Because I haven't actually changed any of the style names or font
specifications, this seems to cause no grief for the author; however,
it saves my bacon by telling Word to display the onscreen text using
the font substitution settings that I have defined rather than the
settings defined by the author's template.
But every so often, as is the case today for a particularly thorny
Chinese manuscript*, nothing seems to work: I've tried the "insert
file" trick with no luck. I've tried modifying the "compatibility"
settings (in the Preferences dialog) to use/not use printer metrics to
lay out the screen display; to use/not use Asian line breaks; and a
couple other settings that seemed logical. I even forced Word to use
Times New Roman for all the Asian fonts. No luck.
* Since you asked <g>, it's a very cool economic model that applies
thermodynamics principles in general, and entropy in particular, to
model the urban environment as if it were an organism with a
metabolism. I understand it well enough to rewrite it, much to my
pleased surprise. And yes, that constitutes bragging. <g>
I've also tried exporting the file to RTF and reimporting it, but this
crashes Word big time; I suspect it's the embedded equations, which I
can't afford to simply delete, and it would be time-consuming in the
extreme to manually delete and reinsert them.

▶ _Given information_:
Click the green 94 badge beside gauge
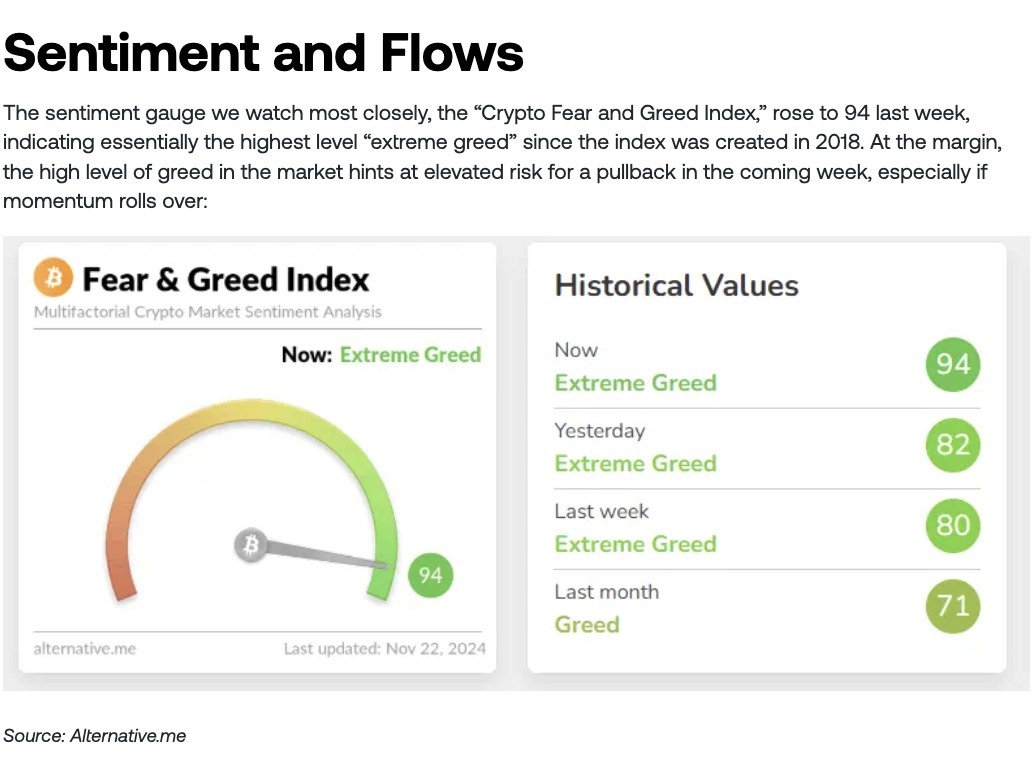 (430, 575)
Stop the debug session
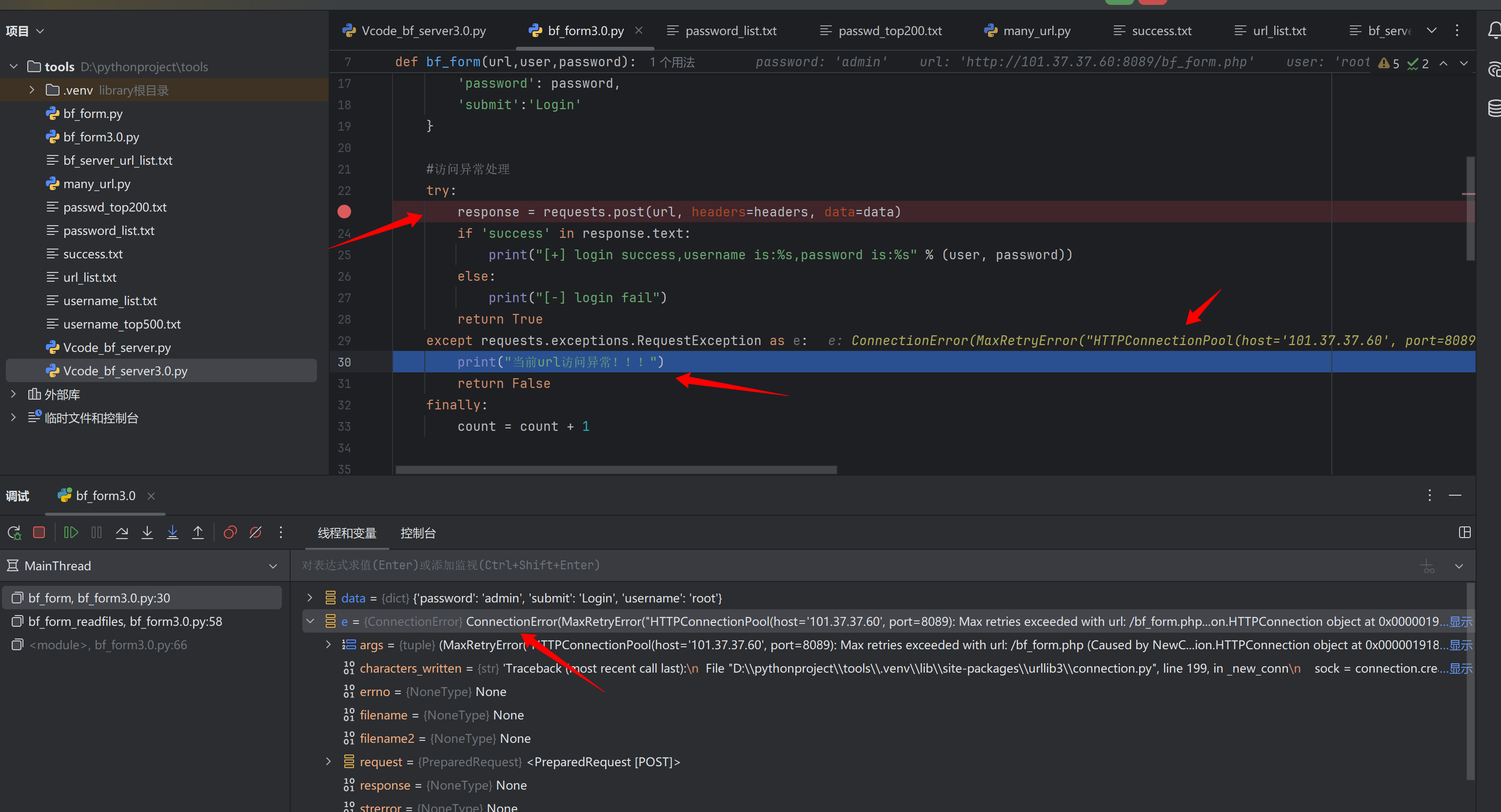 pyautogui.click(x=39, y=532)
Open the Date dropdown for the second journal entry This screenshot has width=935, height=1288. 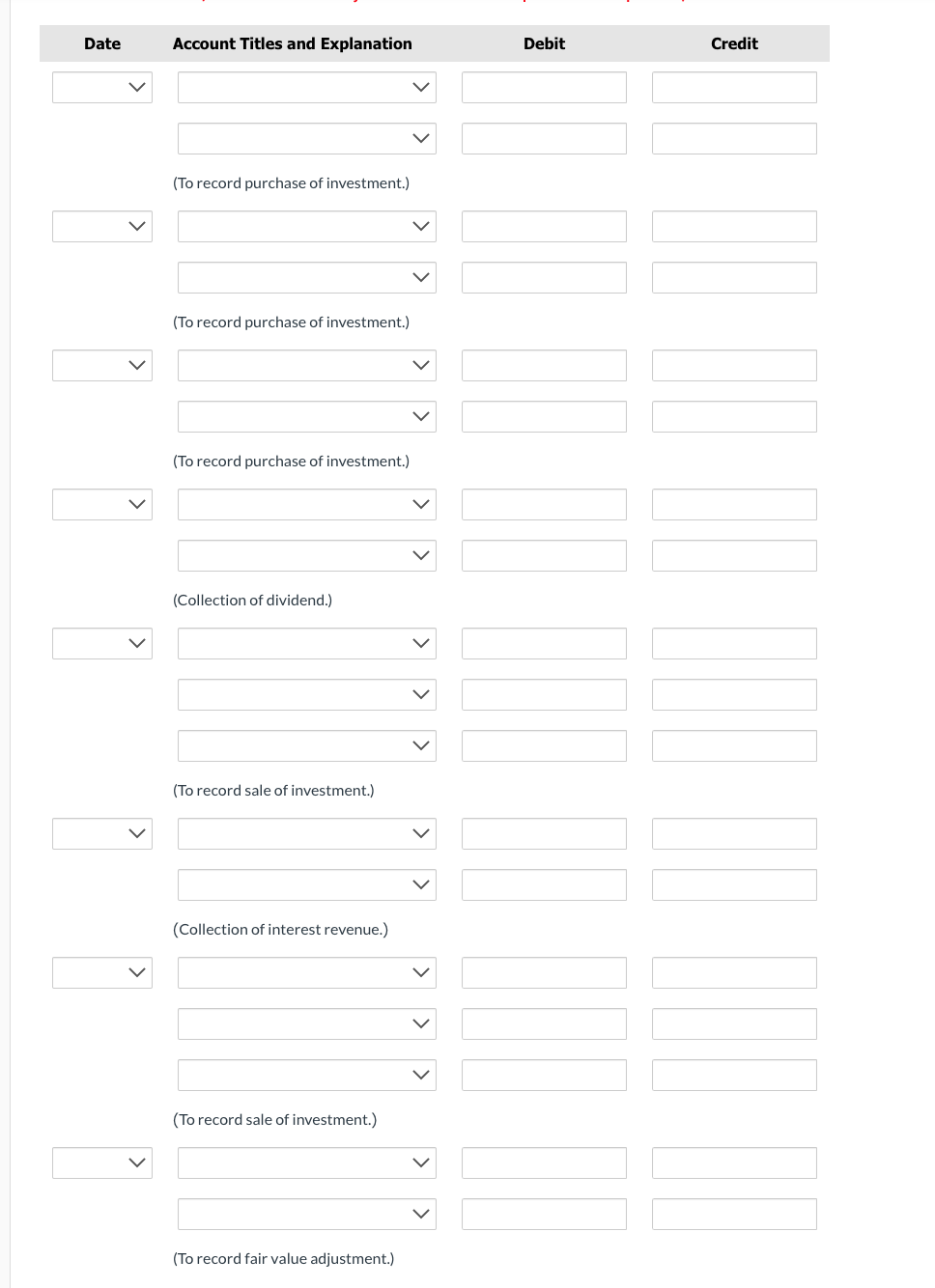[102, 226]
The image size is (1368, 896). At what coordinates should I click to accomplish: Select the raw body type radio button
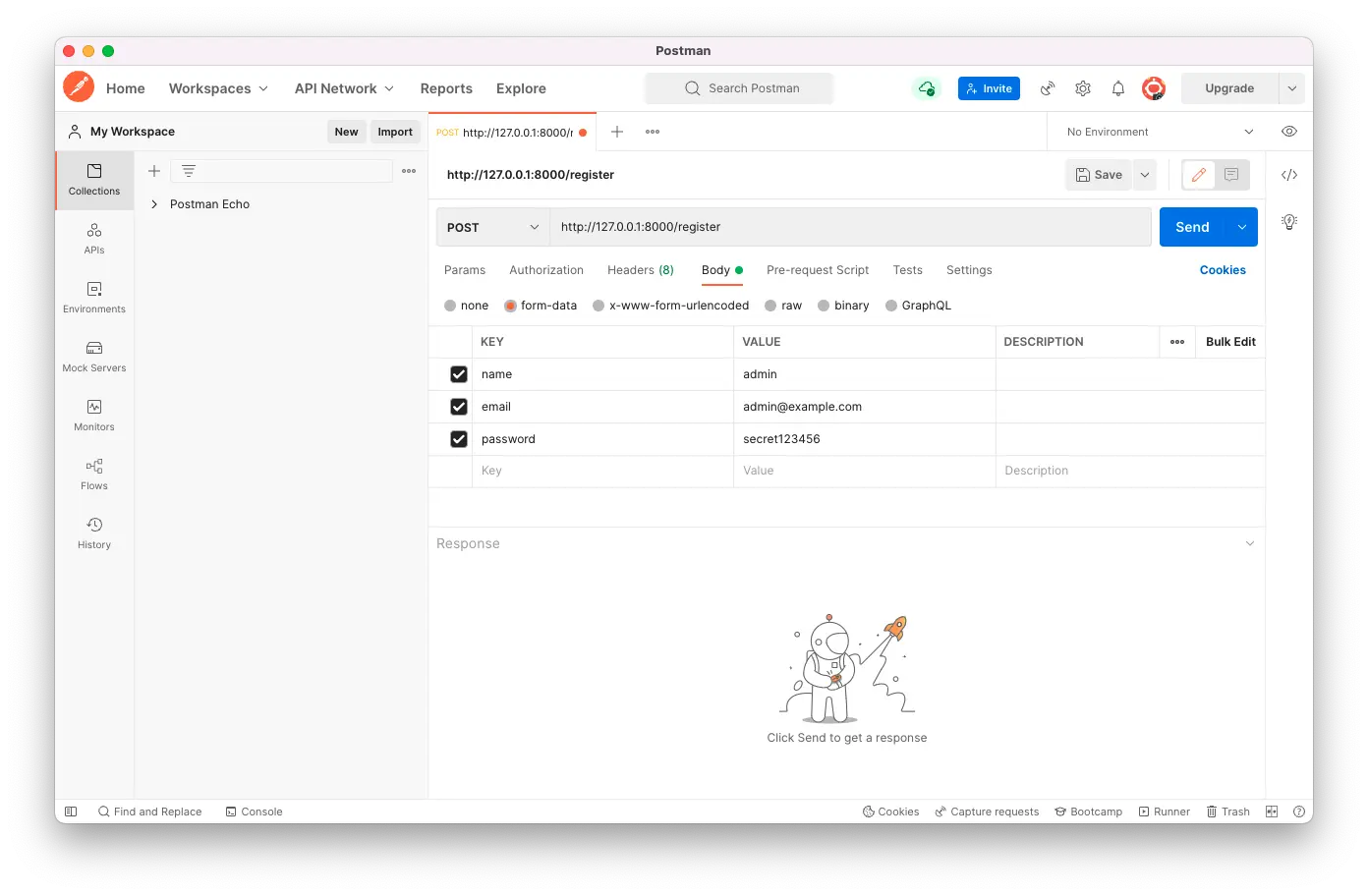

▶ _Required tasks_:
a: From the passage on Word display trouble, quote the span that begins at the words "settings (in the" and stops after the words "and reinsert them.".
b: For each statement below, say whether the passage on Word display trouble supports it, answering yes or no and quoting the deciding words of the passage.
(i) The writer forced Word to use Times New Roman for all the Asian fonts.
(ii) Exporting the file to RTF and reimporting it fixed the problem.
(iii) The manuscript's economic model applies thermodynamics principles to the urban environment.
c: Carry on the passage on Word display trouble, starting after its final sentence.

▶ _Replies_:
a:
settings (in the Preferences dialog) to use/not use printer metrics to
lay out the screen display; to use/not use Asian line breaks; and a
couple other settings that seemed logical. I even forced Word to use
Times New Roman for all the Asian fonts. No luck.
* Since you asked <g>, it's a very cool economic model that applies
thermodynamics principles in general, and entropy in particular, to
model the urban environment as if it were an organism with a
metabolism. I understand it well enough to rewrite it, much to my
pleased surprise. And yes, that constitutes bragging. <g>
I've also tried exporting the file to RTF and reimporting it, but this
crashes Word big time; I suspect it's the embedded equations, which I
can't afford to simply delete, and it would be time-consuming in the
extreme to manually delete and reinsert them.

b:
(i) Yes: "I even forced Word to use Times New Roman for all the Asian fonts."
(ii) No: "but this crashes Word big time"
(iii) Yes: "it's a very cool economic model that applies thermodynamics principles in general, and entropy in particular, to model the urban environment as if it were an organism with a metabolism."

c:
Any suggestions (particularly from people who work regularly with Asian
files using North American or European versions of Word) on how I can
solve this problem once and for all? Upgrading to Word 2004 is a
possibility, but not one I'm eager to try; this is the equivalent to
Word XP on the PC, which is the version that just about made revision
tracking unusable. Xie xie nin!
--Geoff Hart ghart -at- videotron -dot- ca
(try geoffhart -at- mac -dot- com if you don't get a reply)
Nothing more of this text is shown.